The task offers a cross-disciplinary playground involving the areas of multimedia indexing and search (e.g., near-duplicate detection), forensics (manipulation/tampering detection), Web mining and information extraction (trust-oriented feature extraction), machine learning (fake classification), information retrieval and crowdsourcing (trust assessment and labelling), while it is also a practical and attractive topic from a business point of view, for the sectors of news (journalists, editors), e-commerce (ratings, reviews), and more.

Hence, a number of researchers and practitioners from these areas would be interested in such a challenging task. In addition, it is worth mentioning that a number of EC-funded projects have recently been launched in this area. These include: REVEAL, the main driver behind this proposal), as well as Pheme, InVID, and MAVEN.

We encourage participants from diverse backgrounds to participate. These include image processing, Natural Language Processing, social network analysis, web mining and machine learning. Participants are encouraged to use any features for developing their system, either from the released ones or others developed by them. To allow a fair comparison there will be participant categories for image-only approaches, text only approaches and hybrid approaches.

Challenge awards will be provided for (1) best image forensics approach (2) best text analysis approach and (3) best hybrid approach. We want to encourage researchers to create image and/or text focused approaches and will recognize each type equally.

Data
The dataset will be a set of social media posts (e.g., Twitter) for which the social media identifiers will be shared along with the post text and some additional characteristics of the post. The associated multimedia item (image, video) will also be available. The dataset used for last year’s task is currently available on GitHub: https://github.com/MKLab-ITI/image-verification-corpus/tree/master/mediaeval2015 and part of it will be used for organizing the new training dataset. This year, we are also considering to provide Facebook and blog posts in addition to Twitter posts.

Information shown

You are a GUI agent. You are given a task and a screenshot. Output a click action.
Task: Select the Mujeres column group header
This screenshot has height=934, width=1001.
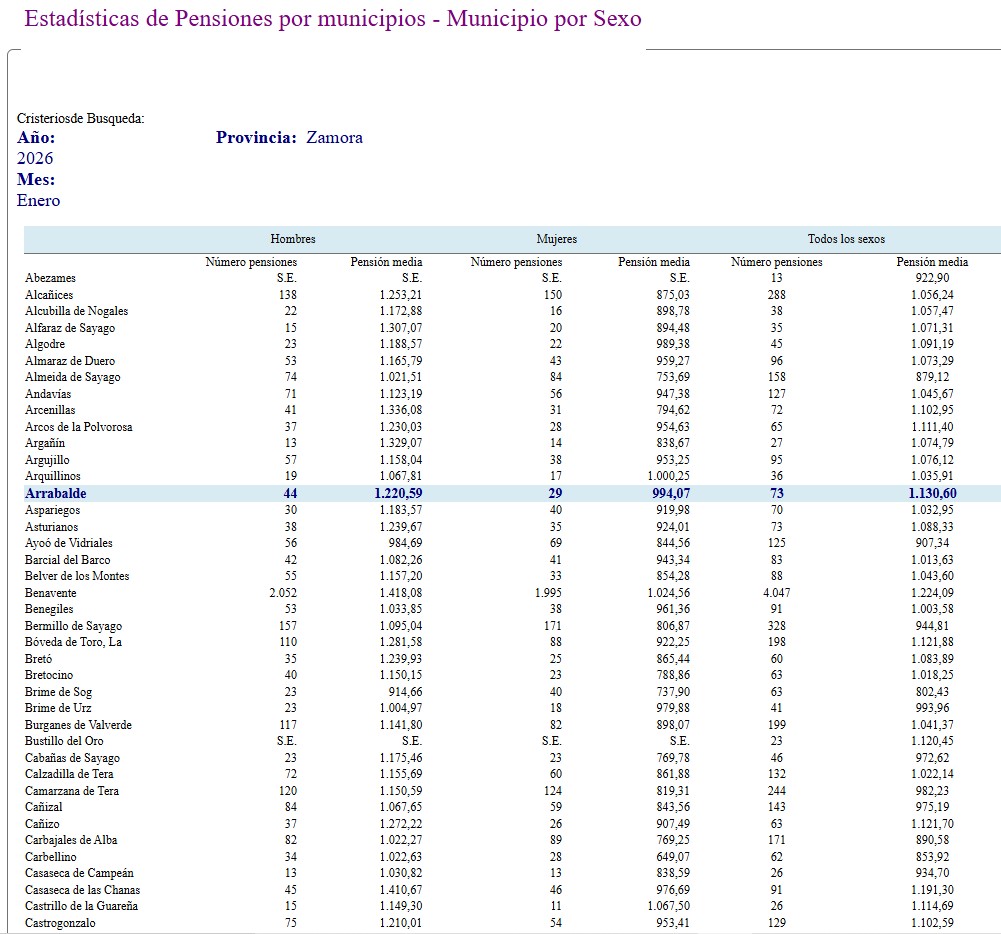point(556,239)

What is expected
Copy the passage of the challenge description from "The task offers" up to and including "InVID, and MAVEN." with no changes.

Result of the exercise
The task offers a cross-disciplinary playground involving the areas of multimedia indexing and search (e.g., near-duplicate detection), forensics (manipulation/tampering detection), Web mining and information extraction (trust-oriented feature extraction), machine learning (fake classification), information retrieval and crowdsourcing (trust assessment and labelling), while it is also a practical and attractive topic from a business point of view, for the sectors of news (journalists, editors), e-commerce (ratings, reviews), and more.

Hence, a number of researchers and practitioners from these areas would be interested in such a challenging task. In addition, it is worth mentioning that a number of EC-funded projects have recently been launched in this area. These include: REVEAL, the main driver behind this proposal), as well as Pheme, InVID, and MAVEN.